* _AUFGABE_
Beantworte die folgenden Fragen zum Text:
(a) Wie kam die Ich-Person nach dem zweiten Wadentest zurück ins Zimmer?
(b) Wie viele Höhenmeter mussten auf der „Bergetappe“ überwunden werden?
(c) Wo machte die Gruppe Mittagspause?

* _TEXT_

◆ ◆ ◆ ◆

Unglaublich, schon war der Sonntag da! Ich stieg vorsichtig aus dem Bett, wie geht´s meiner Wade? Der erste Test - Flachetappe, Kurzstrecke (vom Bett zum Bad) verlief gut! Ein Stein viel mir vom Herzen! Der zweite Test - der ultimative Wadentest (mit Birkenstockschlappen durch´s Treppenhaus, drei Etagen hinunter) verlief gut!!!! Schon stieg die Stimmung wieder an. Um keine unnötigen Körner zu verballern, nahm ich den Aufzug um wieder in Zimmer zu kommen. Rucksackpacken war angesagt. Außerdem räumten Gisela und ich das Zimmer auf. Abreise! Nach dem Frühstück bestiegen wir den Bus. Aber was war das? Blauer Himmel, kein Regen, kein Schnee! Sonntagswetter für Läufer. Im Bus war es anders als sonst. Einige Plätze waren frei und etwas stiller war es auch.
Die Tour forderte alles von uns! Außerdem stand heute die "Bergetappe" auf dem Plan. Als ich die Streckenbeschreibung das erste mal las, dachte ich (etwas naiv, ich geb´s ja zu), das wäre ein kleiner Witz. Aber dem war nicht so! Wie mussten tatsächlich 240 Höhenmeter überwinden. Von Hohenlimburg liefen wir nach Holzwickede. Margarete war die Ortskundige des Tages. Außerdem brachte uns eine am Wegesrand stehende Fußballtruppe zwischenzeitlich wieder auch den rechten Weg. Gerd war nicht zu stoppen. Die Bergwertung konnte er mit herausragendem Vorsprung für sich entscheiden! Grürmannsheide ist mir jetzt auch ein Begriff den ich nicht so schnell vergessen werde. Wir liefen weiter durch die Ruhrwiesen, zum Teil auf unserer 30km-Trainingsstrecke. So langsam witterten wir "Stallgeruch". Unsere Mittagspause machten wir in Holzwickede- Opherdicke. Was für ein Tag! Noch nicht mal nass sind wir geworden! Die Stimmung wechselte von müde auf munter. Unsere Gruppe kam vor lauter Quatscherei kaum noch von der Stelle (oder war´s doch die muskuläre Beanspruchung?).

◆ ◆ ◆ ◆

* _DATENSATZ_

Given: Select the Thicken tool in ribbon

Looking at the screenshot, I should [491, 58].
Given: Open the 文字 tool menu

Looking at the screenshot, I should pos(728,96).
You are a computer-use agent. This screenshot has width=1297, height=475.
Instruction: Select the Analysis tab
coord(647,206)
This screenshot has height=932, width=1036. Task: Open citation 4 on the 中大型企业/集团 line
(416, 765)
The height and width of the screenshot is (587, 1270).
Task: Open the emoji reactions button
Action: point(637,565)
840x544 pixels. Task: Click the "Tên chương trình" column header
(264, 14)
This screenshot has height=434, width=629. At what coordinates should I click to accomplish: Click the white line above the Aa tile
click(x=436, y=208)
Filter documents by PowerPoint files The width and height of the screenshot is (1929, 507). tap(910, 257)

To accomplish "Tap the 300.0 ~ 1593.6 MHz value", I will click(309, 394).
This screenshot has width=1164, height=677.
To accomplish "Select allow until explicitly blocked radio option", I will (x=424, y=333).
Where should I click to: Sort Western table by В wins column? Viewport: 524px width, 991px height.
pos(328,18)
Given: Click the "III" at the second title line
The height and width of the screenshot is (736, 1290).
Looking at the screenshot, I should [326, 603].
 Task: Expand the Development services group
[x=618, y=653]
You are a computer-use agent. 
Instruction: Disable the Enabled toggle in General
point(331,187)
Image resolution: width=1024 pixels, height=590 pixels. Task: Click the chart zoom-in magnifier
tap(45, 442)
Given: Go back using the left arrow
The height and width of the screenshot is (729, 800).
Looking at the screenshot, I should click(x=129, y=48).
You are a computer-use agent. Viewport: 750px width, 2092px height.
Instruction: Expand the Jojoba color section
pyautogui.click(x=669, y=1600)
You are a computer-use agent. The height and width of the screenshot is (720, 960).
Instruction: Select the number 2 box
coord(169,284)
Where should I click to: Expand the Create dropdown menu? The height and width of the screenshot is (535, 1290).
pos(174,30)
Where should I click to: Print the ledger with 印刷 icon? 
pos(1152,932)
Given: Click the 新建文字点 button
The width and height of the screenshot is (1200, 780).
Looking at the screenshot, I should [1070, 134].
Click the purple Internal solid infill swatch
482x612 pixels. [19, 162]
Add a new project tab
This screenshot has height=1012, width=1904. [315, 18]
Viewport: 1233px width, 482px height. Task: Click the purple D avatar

◆ ◆ ◆ ◆

* _ANTWORT_
(a) Mit dem Aufzug.
(b) 240 Höhenmeter.
(c) In Holzwickede-Opherdicke.